Já citei inúmeras vezes aqui a frase de Borges segundo a qual mais do que escolas, ele
foi educado por uma biblioteca. Há um outro aspecto desta frase, contudo, que eu não
explorei. A leitura é geralmente vista como uma atividade de lazer, um modo agradável de
passar o tempo, um meio para se conhecer o mundo numa viagem onírica (ainda que seja pelo
sonho dos outros).
Mas reduzir a leitura, em especial de bons livros - cada vez mais raros - a simples hobby
é não ser dotado da real capacidade de leitura. Ler é algo mais do que esta tarefa
prosaica a qual se pode dedicar algumas horas vagas. Já houve quem tenha descrito o
ofício de escritor como uma maldiçõa que impele o indivíduo a escrever, pouco se
improtanto até mesmo se alguém vai ler, escreve porque para o verdadeiro escritor
escrever é igual viver, ele é incapaz de conceber a vida sem escrever, assim como nào a
concebe sem respirar.
Contudo faltou dizer que igualmente a leitura pode ocupar este espaço junto àqueles que
ao gosto pelas letras não se seguiu a inspiração para escrever, há também o leitor
compulsivo. Cervantes já disse que lia até os papéis rasgados das ruas.
Nem sempre se entende o papel dialético da leitura, a imaginamos como uma relação
unilateral na qual lemos um livro e por alguns istantes saboreamos o prazer daquela
leitura, envolvemo-nos emocionalmente com os personagens e depois retomamos a nossa lida
diária, no máximo guardando alguma frase mais trabalhada para ostentá-la em alguma
conversa na qual queiramos passar por cultos e espirituosos.
Claro que não é este o verdadeiro processo. Não somos mais os mesmos ao terminar de ler
um livro - em especial os bons, ressalvo novamente - porque certamente ele alterará algo
em nós, estabeleceremos relações entre o livro e a nossa vida, entre aquele livro e
outros, entre o autor e nós. Mais do que isto, o livro tem o poder de inserir, quem sabe
inocular, em nossa mente algumas idéias.
A idéia de inoculação me parece mais apropriada, porque indica precisamente que algo
que sai do livro entra em nossa mente e provoca reações - se são favoráveis ou
desfavoráveis é irrelevante - interage com as idéias que já estão lá, luta com elas
e deste processo surgem idéias novas que são como anticorpos, prontos a reagir -
interativamente - com novas idéias que outros livros - ou o mesmo - levarem a nossa
mente.
Também o livro se altera, porque embora sejamos incapazes de mudar uma única letra nele
impresso, ele já não é mais o mesmo quando o relemos - "O importante é reler,
não ler", já frisa um personagem de Borges - não só porque reparamos em coisas
que passaram desapercebidas na primeira vez, ou só porque a lembrança que nos ficou da
primeira leitura interage com a da releitura, mas fundamentalmente porque cada livro fala
a nós de acordo com o que pretendemos ouvir.

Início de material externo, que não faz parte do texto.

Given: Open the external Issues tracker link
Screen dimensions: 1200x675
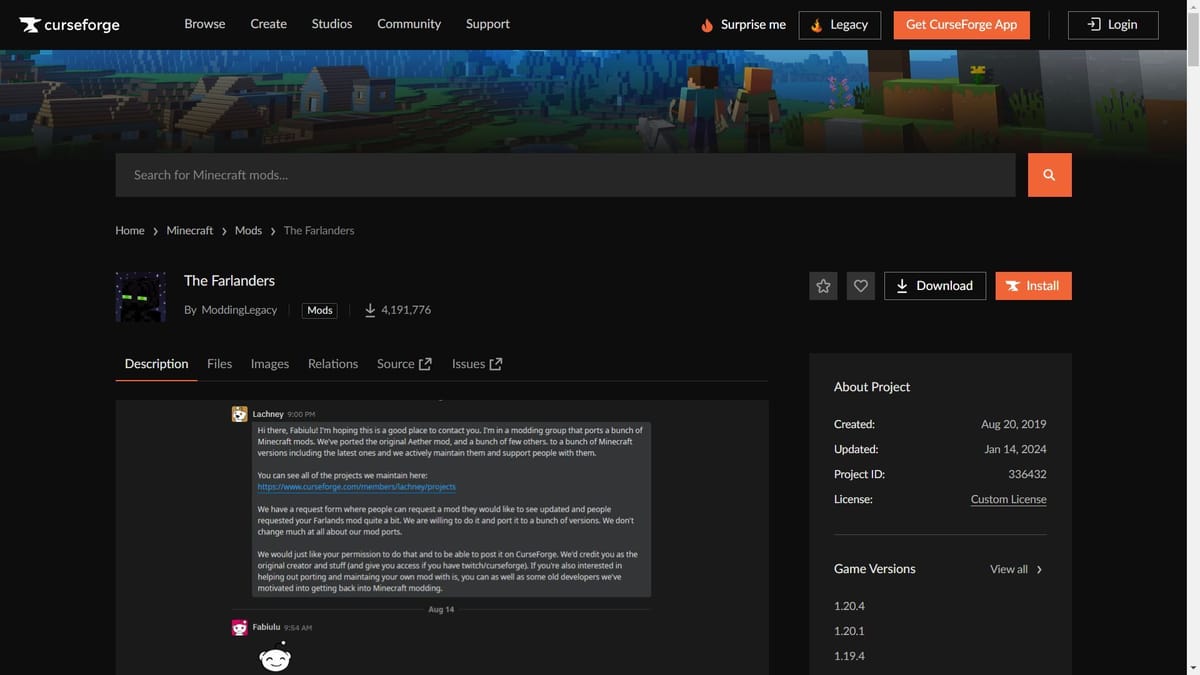Looking at the screenshot, I should tap(476, 364).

Chamo ao tipo de livro que gosto de ler de "livros de insônia"porque as idéias
que eles trazem dentro deles provocam daquelas agradáveis tempestades mentais, remexendo
até mesmo nos cantos mais escondidos da mente, convulsionando a memória com o resgate de
tantas outras idéias, provocando a gênese de mais e mais idéias, enfim livros cuja
dialética alteração da mente é claramente perceptível - como disse antes todos os
livros provocam esta reação, mas nem em todos ela é perceptível.
Três autores em particular me causam este efeito com relativa constância, Swift com sua
sátira ácida, Borges com seu assombro, Lobato com seus raciocínios inusitados e até
incoerentes. Mas há tantos outros que em grande aprte das vezes provoca aquele desejo
irresistível de se terminar de uma vez a leitura devorando com avidez cada página,
incontáveis noites passei em claro porque não conseguia desgrudar de livros de autores
tão diferentes como Asimov ou Voltaire, Shakespeare ou Huxley, Attar ou Flaubert.